[SUPPLIED INFORMATION — start]

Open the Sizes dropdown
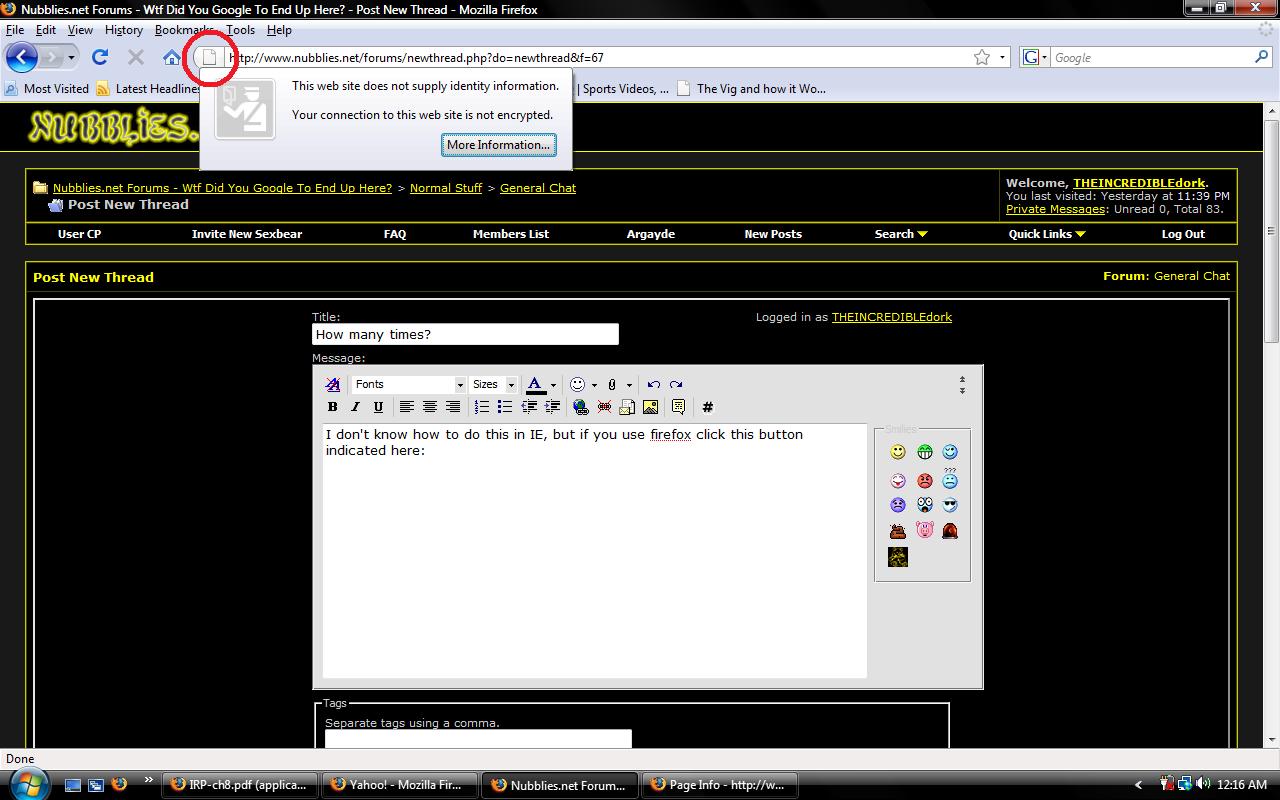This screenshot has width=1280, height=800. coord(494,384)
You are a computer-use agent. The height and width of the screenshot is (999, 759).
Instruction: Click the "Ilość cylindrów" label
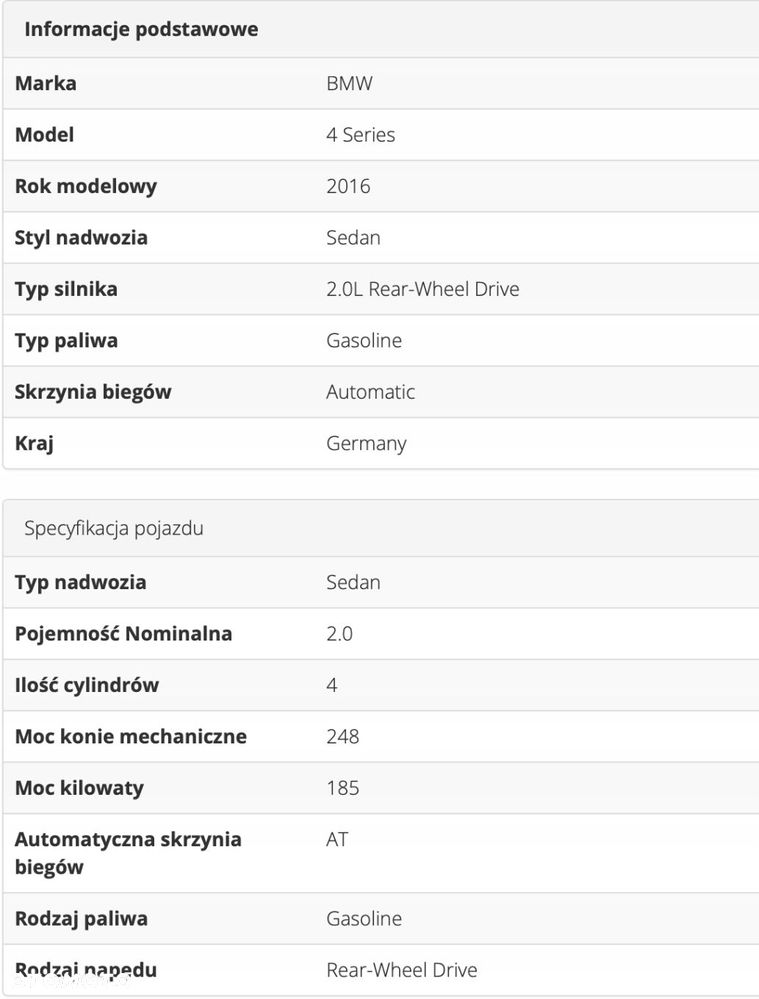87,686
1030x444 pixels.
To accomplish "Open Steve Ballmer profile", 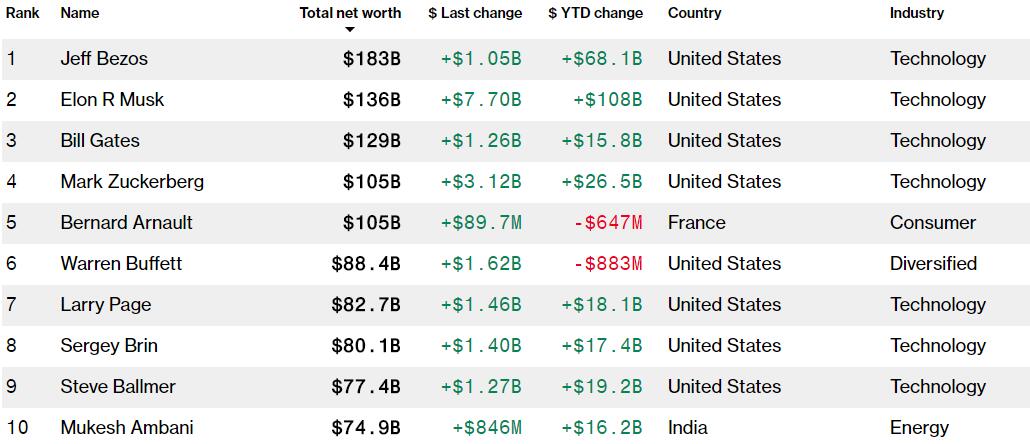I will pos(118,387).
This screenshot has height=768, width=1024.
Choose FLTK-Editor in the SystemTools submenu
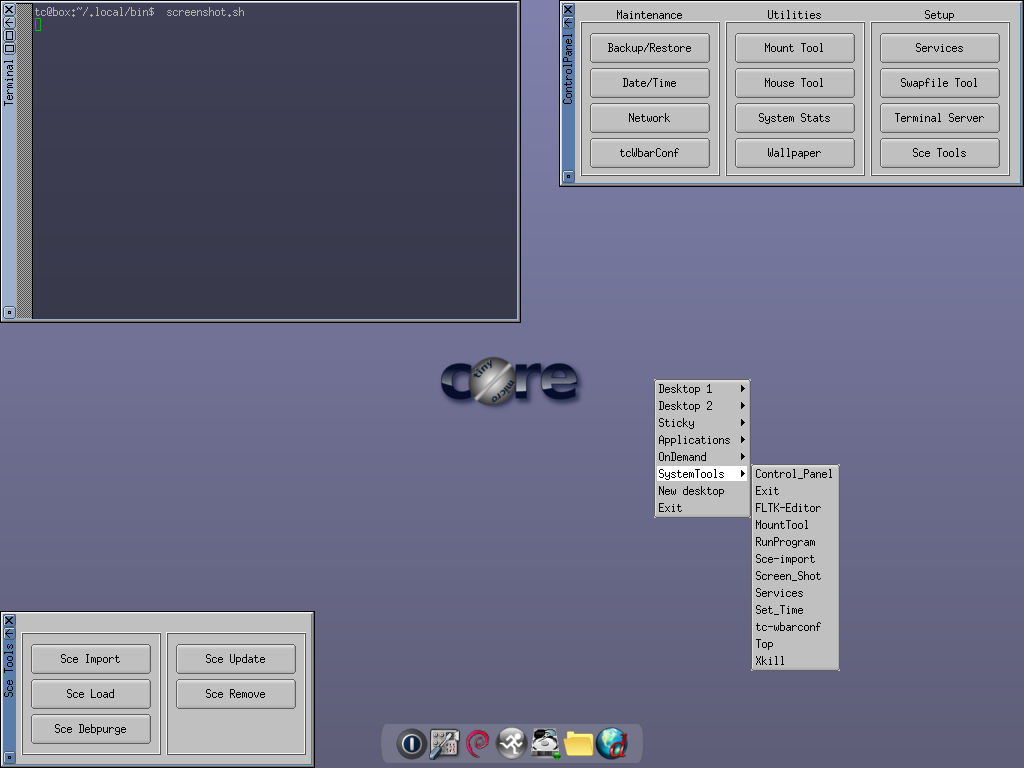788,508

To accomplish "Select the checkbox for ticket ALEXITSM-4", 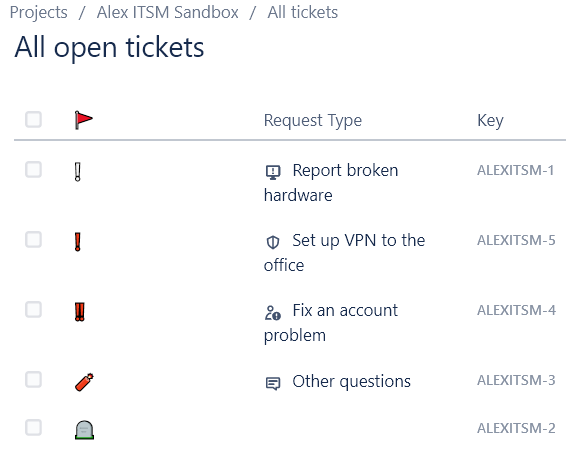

[SUPPLIED INFORMATION — finish]

— TASK GOAL —
The range to set down runs from the line containing "This screenshot has height=768, width=1024." through the final line of the data, both ends included; give it exactly and drop the pictures.

— FINISHED EXERCISE —
This screenshot has height=768, width=1024.
Choose FLTK-Editor in the SystemTools submenu
788,508

To accomplish "Select the checkbox for ticket ALEXITSM-4", 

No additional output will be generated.